- **Work instructions**:
Sort through the data and copy the lines holding the word "agent".

[[ Data records, beginning ]]

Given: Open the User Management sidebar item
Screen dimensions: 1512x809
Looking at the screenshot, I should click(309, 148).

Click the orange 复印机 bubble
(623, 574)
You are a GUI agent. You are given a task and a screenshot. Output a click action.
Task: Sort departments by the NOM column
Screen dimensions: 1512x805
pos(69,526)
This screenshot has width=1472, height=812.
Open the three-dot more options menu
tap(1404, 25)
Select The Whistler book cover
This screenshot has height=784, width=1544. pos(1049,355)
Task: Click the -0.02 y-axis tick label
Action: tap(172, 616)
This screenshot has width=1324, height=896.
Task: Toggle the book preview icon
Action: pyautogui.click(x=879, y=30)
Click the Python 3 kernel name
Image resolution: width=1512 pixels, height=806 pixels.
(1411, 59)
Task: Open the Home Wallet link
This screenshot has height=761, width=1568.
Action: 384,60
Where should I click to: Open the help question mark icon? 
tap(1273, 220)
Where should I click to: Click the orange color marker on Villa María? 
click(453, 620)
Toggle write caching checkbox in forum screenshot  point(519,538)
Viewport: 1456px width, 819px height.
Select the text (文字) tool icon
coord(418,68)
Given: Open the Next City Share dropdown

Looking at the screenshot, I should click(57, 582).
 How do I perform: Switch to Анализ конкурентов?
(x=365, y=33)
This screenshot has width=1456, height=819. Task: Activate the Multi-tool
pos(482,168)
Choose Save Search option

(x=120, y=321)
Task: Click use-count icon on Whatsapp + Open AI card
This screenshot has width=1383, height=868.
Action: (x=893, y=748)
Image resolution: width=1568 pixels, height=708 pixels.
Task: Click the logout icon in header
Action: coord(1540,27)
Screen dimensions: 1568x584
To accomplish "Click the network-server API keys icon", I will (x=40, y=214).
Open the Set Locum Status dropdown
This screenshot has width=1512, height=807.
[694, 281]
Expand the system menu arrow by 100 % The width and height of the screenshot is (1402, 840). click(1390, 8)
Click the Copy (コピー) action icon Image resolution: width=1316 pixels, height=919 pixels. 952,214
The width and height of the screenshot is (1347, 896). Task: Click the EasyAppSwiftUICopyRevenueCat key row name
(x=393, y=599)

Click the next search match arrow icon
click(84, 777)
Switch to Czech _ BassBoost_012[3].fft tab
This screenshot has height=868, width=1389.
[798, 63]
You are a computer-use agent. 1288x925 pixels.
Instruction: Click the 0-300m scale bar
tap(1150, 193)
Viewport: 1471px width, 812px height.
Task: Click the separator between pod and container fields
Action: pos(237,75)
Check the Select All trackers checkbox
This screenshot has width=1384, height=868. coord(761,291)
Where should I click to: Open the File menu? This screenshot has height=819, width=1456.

[[ Data records, end ]]

- **Worked solution**:
You are a GUI agent. You are given a task and a screenshot. Output a click action.
You are a computer-use agent. 1288x925 pixels.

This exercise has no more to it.